I just upgraded from my original Kindle Fire to the new 7" Kindle Fire HD. I discovered today that three Tecarta Bible apps I had purchased will not work on the new Fire HD...I can't even download them. I contacted Tecarta and learned that it is a bug and they are working to fix it. An upgrade should be available in a couple of weeks.

Does anyone have info to share about other apps that worked on the previous Fire, but will not work on the newer Fire?

Thanks!


----------



## SheilaJ (Apr 10, 2011)

The one thing that I encountered was the "unlock key" that I bought in the app Cut the Rope.  I've been back and forth with the developer with no satisfaction.  What is frustrating is that I can't even buy it again from firehd  because I get the message that I already own it.  The game works fine on the hd but the levels aren't all unlocked like they should be.


----------



## Betsy the Quilter (Oct 27, 2008)

This is bound to have happened with the new device.  In cases where your favorite app doesn't work, I encourage you to do what Bigg3 did:  contact the developer.

This does two things: it lets you find out if an update is planned that will allow the app to work on the HD device (as Bigg3 found) and it lets the developer know that there is interest in an update.

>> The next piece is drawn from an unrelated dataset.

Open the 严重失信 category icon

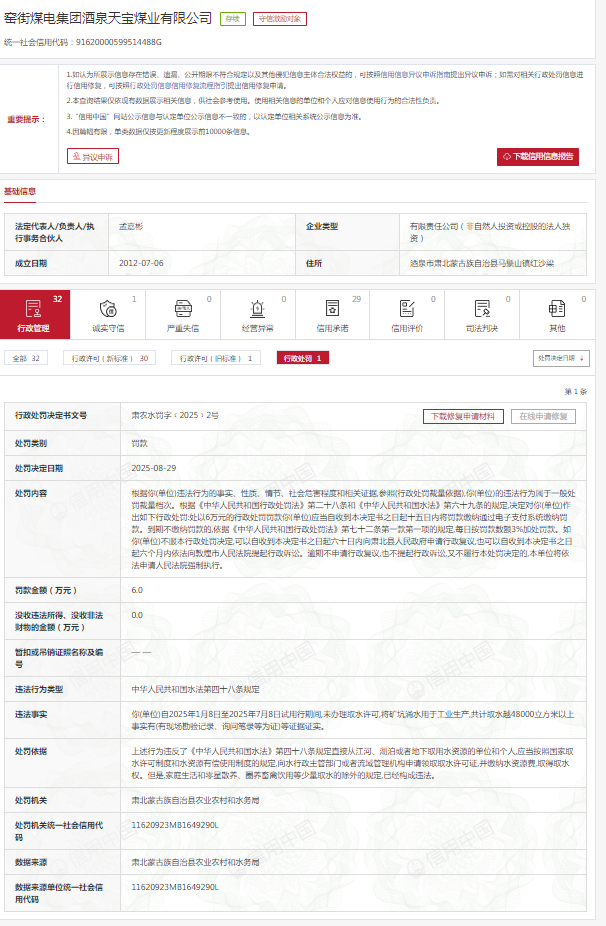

I've only found a couple of apps so far that don't work; but there are others to take their place...  I'm good to go.

Betsy


----------



## Betsy the Quilter (Oct 27, 2008)

I just took a look; I have 426 apps (a few were purchased/downloaded since I got the Fire 4G).  371 of them are available to my Fire 4G in the cloud on the device.  So, about 13% are not compatible.

However, at least one of the apps I looked at that is compatible was not compatible when the 7" Fire HDs came out--the GSAM Battery Monitor for Tablets.  Ann had commented that it was not compatible but that the non-Fire version was.  However, now, both of my versions are compatible.  So the developers are working on it, in many cases.

Betsy


----------



## Ann in Arlington (Oct 27, 2008)

Betsy the Quilter said:


> This is bound to have happened with the new device. In cases where your favorite app doesn't work, I encourage you to do what Bigg3 did: contact the developer.
> 
> This does two things: it lets you find out if an update is planned that will allow the app to work on the HD device (as Bigg3 found) and it lets the developer know that there is interest in an update.
> 
> ...


It might also be smart to send feedback to amazon -- there's a link at the very bottom of every product page, including apps -- so THEY are aware of which ones customers are having problems with and can put pressure on developers as well.


----------